** SOURCE DOCUMENT **

Blogs are evil. Really evil. Really, really evil.

We know this to be true because Dublin-based Research and Markets says so. Michael O’Connor Clarke has already begun the initial fisking of Research and Markets: Companies Need to Raise Employee Awareness Regarding Blogging and Associated Threat, but I can’t stop myself from weighing in on the subject. In fact, I have started a whole new category just for this post: Blog Fuckwittery.

Anyone involved in introducing new technologies to business is aware of the fear that mere newness can create. Even if the thing you’re dealing with is not new, the fact that it may look new or have a new name causes a certain risk-averse portion of the corporate population to come out in boils and see visions of their firstborn being eaten alive by Beelzebub with a warm Chianti and French fries.

This report is the very essence of that fear of the unknown. Over on Flackster, Michael deftly deconstructs the abstract, so I shan’t repeat his words here, apart from these ones:

“Viruses, worms, Trojan horses, Remote Access Trojans, hackers, organized crime, terrorists, and others continue to make the Internet a dangerous place due to fraud, extortion, denials of service, identity theft, espionage, and other crimes. Now, blogging is emerging as a threat to the Internet user community.”

Blogs are like terrorists? Like viruses? Sorry. My flabber is too gasted to permit any kind of rational response here.

** DESCRIPTION OF THE TASK **
Translate this sentence from the blog post into Spanish: "Anyone involved in introducing new technologies to business is aware of the fear that mere newness can create."

** COLLECTED DATA **
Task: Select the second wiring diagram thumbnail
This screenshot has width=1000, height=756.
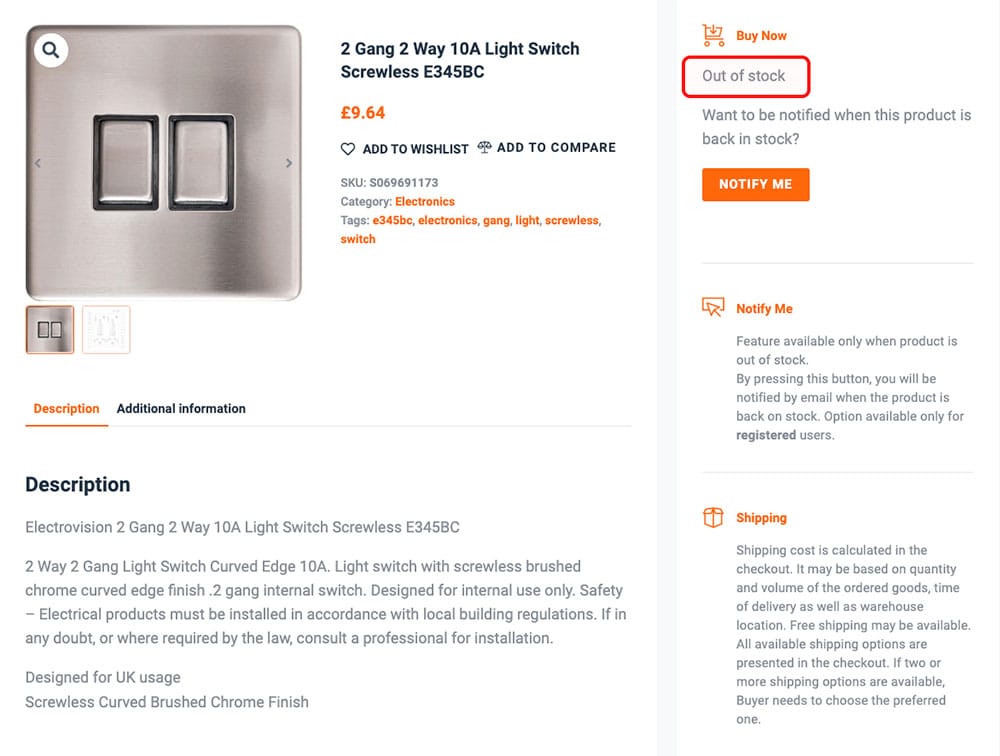Action: [x=106, y=330]
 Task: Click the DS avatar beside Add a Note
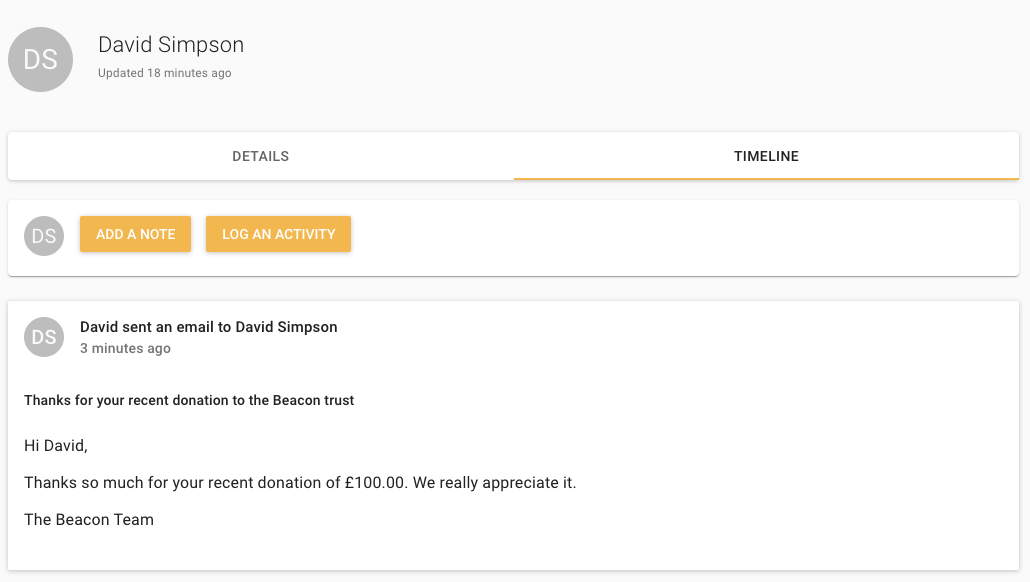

** EXERCISE OUTPUT **
Cualquier persona que participe en la introducción de nuevas tecnologías en las empresas es consciente del miedo que la mera novedad puede generar.